» **Prompt**:
Using the listing below, report how many lines contain the word "from" and give no other words.

» **Material shown**:

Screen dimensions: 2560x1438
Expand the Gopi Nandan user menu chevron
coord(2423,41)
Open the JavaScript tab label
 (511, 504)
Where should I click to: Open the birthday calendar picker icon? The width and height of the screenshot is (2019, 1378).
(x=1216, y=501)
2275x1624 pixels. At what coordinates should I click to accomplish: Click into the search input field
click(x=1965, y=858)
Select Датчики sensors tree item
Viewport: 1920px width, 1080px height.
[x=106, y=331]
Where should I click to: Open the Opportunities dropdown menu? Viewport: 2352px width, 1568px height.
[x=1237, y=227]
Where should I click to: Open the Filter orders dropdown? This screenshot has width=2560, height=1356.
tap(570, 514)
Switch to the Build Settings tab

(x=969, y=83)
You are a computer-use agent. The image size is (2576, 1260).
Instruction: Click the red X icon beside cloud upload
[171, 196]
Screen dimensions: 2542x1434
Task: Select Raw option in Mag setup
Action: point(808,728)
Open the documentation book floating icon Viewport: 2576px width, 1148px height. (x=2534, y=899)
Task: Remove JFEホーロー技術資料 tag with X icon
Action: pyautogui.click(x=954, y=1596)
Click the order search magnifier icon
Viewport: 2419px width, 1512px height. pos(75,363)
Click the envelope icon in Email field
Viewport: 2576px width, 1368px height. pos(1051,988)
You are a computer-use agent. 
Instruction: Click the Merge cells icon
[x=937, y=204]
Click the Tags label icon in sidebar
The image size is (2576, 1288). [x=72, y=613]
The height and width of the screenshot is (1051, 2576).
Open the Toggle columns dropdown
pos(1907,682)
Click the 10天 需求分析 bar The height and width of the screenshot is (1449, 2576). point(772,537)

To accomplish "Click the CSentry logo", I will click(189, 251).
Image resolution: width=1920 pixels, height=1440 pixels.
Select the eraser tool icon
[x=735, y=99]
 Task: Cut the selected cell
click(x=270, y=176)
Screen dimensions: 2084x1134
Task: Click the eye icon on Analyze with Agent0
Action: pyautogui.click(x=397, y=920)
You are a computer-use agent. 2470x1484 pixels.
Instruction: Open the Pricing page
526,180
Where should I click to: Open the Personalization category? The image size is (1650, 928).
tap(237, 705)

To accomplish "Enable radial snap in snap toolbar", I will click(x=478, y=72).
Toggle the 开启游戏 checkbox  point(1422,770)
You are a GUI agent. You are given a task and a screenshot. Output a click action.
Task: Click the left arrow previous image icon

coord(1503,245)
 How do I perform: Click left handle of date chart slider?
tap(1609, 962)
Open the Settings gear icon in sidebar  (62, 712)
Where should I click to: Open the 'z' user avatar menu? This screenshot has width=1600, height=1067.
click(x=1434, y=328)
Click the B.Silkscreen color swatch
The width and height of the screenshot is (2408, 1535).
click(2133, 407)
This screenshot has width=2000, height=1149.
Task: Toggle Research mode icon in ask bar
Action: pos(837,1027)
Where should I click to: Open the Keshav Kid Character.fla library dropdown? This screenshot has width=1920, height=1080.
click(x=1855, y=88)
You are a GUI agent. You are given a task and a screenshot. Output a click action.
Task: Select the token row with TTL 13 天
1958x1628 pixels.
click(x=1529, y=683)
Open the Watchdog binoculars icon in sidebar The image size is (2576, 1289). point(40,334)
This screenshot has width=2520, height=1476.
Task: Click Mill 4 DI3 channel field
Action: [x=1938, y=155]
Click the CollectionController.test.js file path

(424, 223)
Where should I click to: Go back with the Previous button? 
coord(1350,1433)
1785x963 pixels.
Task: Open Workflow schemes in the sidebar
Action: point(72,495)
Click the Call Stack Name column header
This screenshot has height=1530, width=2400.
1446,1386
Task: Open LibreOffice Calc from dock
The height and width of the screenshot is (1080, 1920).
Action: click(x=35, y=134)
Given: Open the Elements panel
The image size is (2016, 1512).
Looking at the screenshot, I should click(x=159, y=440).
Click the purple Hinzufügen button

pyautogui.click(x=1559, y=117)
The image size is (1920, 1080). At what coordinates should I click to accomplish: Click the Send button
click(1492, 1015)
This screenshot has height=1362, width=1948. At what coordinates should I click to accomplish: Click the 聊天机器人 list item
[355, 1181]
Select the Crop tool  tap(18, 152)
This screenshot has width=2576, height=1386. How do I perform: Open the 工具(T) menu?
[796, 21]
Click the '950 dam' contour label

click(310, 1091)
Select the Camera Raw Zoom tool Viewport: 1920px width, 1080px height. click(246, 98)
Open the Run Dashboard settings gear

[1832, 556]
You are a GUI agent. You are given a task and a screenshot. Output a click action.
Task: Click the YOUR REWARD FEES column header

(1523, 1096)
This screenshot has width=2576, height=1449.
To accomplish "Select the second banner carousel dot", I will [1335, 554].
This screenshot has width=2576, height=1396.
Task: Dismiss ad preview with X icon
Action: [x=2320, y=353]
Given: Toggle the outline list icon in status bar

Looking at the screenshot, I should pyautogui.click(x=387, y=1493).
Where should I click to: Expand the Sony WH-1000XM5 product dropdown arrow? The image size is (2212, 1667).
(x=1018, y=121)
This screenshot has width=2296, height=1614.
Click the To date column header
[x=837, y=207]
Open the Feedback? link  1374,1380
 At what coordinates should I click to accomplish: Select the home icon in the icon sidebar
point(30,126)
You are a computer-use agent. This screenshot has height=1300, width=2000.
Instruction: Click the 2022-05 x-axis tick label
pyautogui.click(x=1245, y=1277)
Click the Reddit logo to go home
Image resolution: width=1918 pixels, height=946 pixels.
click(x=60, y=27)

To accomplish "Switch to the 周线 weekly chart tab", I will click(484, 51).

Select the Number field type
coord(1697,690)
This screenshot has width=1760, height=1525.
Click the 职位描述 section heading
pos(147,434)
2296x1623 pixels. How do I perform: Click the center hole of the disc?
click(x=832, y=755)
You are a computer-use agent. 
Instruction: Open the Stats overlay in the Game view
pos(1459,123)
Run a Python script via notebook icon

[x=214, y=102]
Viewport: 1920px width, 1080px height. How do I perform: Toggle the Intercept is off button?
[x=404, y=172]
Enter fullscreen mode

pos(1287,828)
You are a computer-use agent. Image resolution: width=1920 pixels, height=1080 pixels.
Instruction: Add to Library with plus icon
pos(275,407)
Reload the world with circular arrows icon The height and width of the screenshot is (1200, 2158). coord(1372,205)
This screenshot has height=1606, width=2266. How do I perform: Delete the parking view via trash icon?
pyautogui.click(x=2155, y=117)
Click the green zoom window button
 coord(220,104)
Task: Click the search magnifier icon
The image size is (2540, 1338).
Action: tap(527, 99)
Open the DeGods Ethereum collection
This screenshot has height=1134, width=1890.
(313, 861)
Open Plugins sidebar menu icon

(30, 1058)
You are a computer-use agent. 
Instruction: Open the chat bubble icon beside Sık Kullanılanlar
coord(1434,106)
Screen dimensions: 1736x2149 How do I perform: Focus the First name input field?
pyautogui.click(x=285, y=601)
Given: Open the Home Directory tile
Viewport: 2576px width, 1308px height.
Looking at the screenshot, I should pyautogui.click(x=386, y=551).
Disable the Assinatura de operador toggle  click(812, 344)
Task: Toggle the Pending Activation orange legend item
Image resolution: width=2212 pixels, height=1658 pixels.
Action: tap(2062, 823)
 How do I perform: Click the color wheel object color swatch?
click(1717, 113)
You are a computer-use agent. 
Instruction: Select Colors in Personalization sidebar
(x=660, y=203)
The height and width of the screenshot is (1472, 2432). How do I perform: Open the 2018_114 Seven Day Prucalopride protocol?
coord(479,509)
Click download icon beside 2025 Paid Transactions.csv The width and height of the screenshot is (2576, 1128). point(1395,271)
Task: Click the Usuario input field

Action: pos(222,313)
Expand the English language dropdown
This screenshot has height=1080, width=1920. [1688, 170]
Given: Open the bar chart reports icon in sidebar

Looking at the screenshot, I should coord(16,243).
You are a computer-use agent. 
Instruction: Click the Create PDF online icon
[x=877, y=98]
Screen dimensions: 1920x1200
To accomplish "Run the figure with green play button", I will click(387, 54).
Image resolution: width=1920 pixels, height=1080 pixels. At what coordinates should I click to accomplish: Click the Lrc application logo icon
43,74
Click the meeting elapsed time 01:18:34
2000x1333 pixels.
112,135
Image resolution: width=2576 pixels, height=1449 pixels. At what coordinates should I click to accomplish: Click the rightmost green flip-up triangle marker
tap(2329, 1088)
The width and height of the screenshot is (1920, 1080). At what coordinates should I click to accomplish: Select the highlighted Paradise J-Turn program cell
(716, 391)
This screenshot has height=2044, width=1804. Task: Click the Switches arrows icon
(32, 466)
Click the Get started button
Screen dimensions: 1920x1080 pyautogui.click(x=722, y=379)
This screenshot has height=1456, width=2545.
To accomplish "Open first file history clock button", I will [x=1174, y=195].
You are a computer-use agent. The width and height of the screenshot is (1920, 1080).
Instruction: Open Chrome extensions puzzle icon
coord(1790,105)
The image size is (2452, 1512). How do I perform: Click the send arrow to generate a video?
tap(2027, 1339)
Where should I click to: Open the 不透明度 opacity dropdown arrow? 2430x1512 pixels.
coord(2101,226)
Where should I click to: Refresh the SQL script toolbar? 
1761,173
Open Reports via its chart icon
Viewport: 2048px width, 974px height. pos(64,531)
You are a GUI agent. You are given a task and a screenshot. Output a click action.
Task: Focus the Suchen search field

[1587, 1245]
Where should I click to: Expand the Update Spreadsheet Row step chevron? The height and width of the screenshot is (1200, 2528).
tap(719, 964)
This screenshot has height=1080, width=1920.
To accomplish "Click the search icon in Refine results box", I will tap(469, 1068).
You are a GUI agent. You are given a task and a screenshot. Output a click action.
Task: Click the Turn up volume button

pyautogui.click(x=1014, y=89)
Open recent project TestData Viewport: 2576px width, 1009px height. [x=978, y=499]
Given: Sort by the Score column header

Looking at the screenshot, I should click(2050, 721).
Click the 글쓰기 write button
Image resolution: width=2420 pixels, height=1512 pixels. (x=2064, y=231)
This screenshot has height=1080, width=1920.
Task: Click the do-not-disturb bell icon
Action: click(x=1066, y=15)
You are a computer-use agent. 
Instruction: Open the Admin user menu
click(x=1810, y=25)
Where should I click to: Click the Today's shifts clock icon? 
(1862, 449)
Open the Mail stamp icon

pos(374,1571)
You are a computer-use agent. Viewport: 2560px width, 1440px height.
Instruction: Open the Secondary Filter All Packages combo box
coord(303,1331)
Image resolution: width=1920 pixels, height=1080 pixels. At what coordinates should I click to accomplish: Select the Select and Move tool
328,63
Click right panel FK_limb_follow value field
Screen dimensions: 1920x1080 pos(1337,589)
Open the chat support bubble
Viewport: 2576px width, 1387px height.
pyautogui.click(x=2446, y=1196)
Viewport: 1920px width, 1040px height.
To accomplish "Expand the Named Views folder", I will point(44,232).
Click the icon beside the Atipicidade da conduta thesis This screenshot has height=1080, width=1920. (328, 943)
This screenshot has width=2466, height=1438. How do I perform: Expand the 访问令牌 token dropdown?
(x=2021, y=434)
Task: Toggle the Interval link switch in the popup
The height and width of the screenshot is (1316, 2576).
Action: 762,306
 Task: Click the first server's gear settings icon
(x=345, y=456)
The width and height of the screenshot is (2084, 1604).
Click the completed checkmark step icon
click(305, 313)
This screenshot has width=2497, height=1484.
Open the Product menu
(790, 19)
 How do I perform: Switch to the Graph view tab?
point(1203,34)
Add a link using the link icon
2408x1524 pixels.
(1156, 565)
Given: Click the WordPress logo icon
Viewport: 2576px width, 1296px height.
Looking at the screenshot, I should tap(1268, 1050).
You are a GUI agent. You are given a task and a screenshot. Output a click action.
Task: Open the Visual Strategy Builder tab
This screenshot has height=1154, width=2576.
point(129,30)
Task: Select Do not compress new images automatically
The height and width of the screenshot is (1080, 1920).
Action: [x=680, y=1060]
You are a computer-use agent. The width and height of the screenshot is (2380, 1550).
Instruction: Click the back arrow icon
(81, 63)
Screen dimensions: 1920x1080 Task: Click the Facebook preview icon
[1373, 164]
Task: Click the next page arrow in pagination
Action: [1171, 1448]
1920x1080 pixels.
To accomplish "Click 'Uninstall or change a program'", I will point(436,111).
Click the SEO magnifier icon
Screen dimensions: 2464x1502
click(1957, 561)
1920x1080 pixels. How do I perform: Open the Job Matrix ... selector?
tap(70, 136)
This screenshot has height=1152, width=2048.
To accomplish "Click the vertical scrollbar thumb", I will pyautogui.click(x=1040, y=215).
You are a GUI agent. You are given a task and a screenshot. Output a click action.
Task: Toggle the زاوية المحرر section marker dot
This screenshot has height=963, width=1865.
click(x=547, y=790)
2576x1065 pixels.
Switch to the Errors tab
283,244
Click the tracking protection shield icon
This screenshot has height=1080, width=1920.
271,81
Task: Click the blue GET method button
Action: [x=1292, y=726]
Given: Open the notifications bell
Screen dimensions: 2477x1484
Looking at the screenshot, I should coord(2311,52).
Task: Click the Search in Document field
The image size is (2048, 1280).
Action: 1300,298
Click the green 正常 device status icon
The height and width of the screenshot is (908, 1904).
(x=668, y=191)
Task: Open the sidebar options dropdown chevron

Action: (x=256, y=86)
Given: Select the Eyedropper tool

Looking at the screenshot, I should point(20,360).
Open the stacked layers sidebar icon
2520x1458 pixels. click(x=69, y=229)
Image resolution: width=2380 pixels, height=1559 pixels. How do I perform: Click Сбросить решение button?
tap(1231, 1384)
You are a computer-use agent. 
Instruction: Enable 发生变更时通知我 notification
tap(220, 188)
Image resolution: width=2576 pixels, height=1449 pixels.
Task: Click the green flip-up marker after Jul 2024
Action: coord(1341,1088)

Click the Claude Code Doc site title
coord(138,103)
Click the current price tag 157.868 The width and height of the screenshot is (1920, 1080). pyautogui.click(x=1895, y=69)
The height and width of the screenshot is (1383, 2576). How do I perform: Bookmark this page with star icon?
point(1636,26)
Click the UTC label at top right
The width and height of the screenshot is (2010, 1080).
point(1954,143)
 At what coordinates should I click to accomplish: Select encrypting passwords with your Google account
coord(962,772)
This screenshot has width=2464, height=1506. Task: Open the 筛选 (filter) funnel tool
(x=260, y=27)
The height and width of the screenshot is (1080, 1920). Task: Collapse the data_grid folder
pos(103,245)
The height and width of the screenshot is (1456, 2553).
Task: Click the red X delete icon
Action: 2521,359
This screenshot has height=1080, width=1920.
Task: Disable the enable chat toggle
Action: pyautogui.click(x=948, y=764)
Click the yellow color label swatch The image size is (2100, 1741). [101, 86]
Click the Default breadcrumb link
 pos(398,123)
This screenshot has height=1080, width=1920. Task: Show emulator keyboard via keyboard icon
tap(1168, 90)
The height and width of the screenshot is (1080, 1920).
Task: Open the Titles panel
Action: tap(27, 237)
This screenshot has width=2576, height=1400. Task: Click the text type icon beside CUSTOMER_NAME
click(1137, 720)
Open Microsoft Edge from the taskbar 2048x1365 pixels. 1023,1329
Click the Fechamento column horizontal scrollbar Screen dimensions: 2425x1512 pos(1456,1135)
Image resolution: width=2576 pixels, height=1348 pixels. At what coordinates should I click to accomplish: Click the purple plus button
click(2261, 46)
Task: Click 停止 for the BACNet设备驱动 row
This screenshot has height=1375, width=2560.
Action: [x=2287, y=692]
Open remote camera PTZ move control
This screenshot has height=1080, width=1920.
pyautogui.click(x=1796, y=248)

» **Answer to the problem**:
2